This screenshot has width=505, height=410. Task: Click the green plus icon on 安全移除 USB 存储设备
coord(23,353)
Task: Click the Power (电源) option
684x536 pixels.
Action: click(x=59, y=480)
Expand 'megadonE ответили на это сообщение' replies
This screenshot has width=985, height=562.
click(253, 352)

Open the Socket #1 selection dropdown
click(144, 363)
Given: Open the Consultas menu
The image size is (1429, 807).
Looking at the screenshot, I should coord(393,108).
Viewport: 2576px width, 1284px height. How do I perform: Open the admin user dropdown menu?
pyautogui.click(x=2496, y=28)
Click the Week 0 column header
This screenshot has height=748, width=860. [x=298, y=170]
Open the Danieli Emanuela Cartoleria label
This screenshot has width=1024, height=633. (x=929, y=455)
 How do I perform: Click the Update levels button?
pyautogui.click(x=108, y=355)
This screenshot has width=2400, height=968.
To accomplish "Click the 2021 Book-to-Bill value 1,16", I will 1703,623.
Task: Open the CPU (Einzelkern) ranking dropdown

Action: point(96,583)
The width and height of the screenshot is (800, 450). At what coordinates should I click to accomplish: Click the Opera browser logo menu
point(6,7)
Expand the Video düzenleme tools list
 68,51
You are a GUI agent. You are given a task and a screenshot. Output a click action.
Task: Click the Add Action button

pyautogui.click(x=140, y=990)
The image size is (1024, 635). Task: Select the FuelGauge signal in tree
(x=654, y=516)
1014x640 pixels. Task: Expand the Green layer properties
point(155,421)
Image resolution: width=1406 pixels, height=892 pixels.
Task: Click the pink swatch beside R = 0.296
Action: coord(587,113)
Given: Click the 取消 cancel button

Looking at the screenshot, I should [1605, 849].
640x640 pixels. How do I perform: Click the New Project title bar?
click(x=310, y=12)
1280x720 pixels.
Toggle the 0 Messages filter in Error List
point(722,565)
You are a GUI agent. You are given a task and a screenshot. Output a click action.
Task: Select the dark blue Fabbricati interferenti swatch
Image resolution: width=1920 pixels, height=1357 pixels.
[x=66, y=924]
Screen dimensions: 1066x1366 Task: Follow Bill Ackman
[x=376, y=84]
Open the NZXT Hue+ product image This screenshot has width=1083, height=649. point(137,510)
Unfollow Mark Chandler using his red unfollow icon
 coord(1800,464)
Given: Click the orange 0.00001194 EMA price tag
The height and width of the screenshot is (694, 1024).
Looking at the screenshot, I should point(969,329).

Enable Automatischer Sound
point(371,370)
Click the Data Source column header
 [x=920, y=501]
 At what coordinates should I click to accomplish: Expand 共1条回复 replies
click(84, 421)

**Requirements**
Could you copy out the whole listing above, line for line, with nothing changed?

**Exercise output**
This screenshot has width=505, height=410. Task: Click the green plus icon on 安全移除 USB 存储设备
coord(23,353)
Task: Click the Power (电源) option
684x536 pixels.
Action: click(x=59, y=480)
Expand 'megadonE ответили на это сообщение' replies
This screenshot has width=985, height=562.
click(253, 352)

Open the Socket #1 selection dropdown
click(144, 363)
Given: Open the Consultas menu
The image size is (1429, 807).
Looking at the screenshot, I should coord(393,108).
Viewport: 2576px width, 1284px height. How do I perform: Open the admin user dropdown menu?
pyautogui.click(x=2496, y=28)
Click the Week 0 column header
This screenshot has height=748, width=860. [x=298, y=170]
Open the Danieli Emanuela Cartoleria label
This screenshot has width=1024, height=633. (x=929, y=455)
 How do I perform: Click the Update levels button?
pyautogui.click(x=108, y=355)
This screenshot has width=2400, height=968.
To accomplish "Click the 2021 Book-to-Bill value 1,16", I will 1703,623.
Task: Open the CPU (Einzelkern) ranking dropdown

Action: point(96,583)
The width and height of the screenshot is (800, 450). At what coordinates should I click to accomplish: Click the Opera browser logo menu
point(6,7)
Expand the Video düzenleme tools list
 68,51
You are a GUI agent. You are given a task and a screenshot. Output a click action.
Task: Click the Add Action button

pyautogui.click(x=140, y=990)
The image size is (1024, 635). Task: Select the FuelGauge signal in tree
(x=654, y=516)
1014x640 pixels. Task: Expand the Green layer properties
point(155,421)
Image resolution: width=1406 pixels, height=892 pixels.
Task: Click the pink swatch beside R = 0.296
Action: coord(587,113)
Given: Click the 取消 cancel button

Looking at the screenshot, I should [1605, 849].
640x640 pixels. How do I perform: Click the New Project title bar?
click(x=310, y=12)
1280x720 pixels.
Toggle the 0 Messages filter in Error List
point(722,565)
You are a GUI agent. You are given a task and a screenshot. Output a click action.
Task: Select the dark blue Fabbricati interferenti swatch
Image resolution: width=1920 pixels, height=1357 pixels.
[x=66, y=924]
Screen dimensions: 1066x1366 Task: Follow Bill Ackman
[x=376, y=84]
Open the NZXT Hue+ product image This screenshot has width=1083, height=649. point(137,510)
Unfollow Mark Chandler using his red unfollow icon
 coord(1800,464)
Given: Click the orange 0.00001194 EMA price tag
The height and width of the screenshot is (694, 1024).
Looking at the screenshot, I should point(969,329).

Enable Automatischer Sound
point(371,370)
Click the Data Source column header
 [x=920, y=501]
 At what coordinates should I click to accomplish: Expand 共1条回复 replies
click(84, 421)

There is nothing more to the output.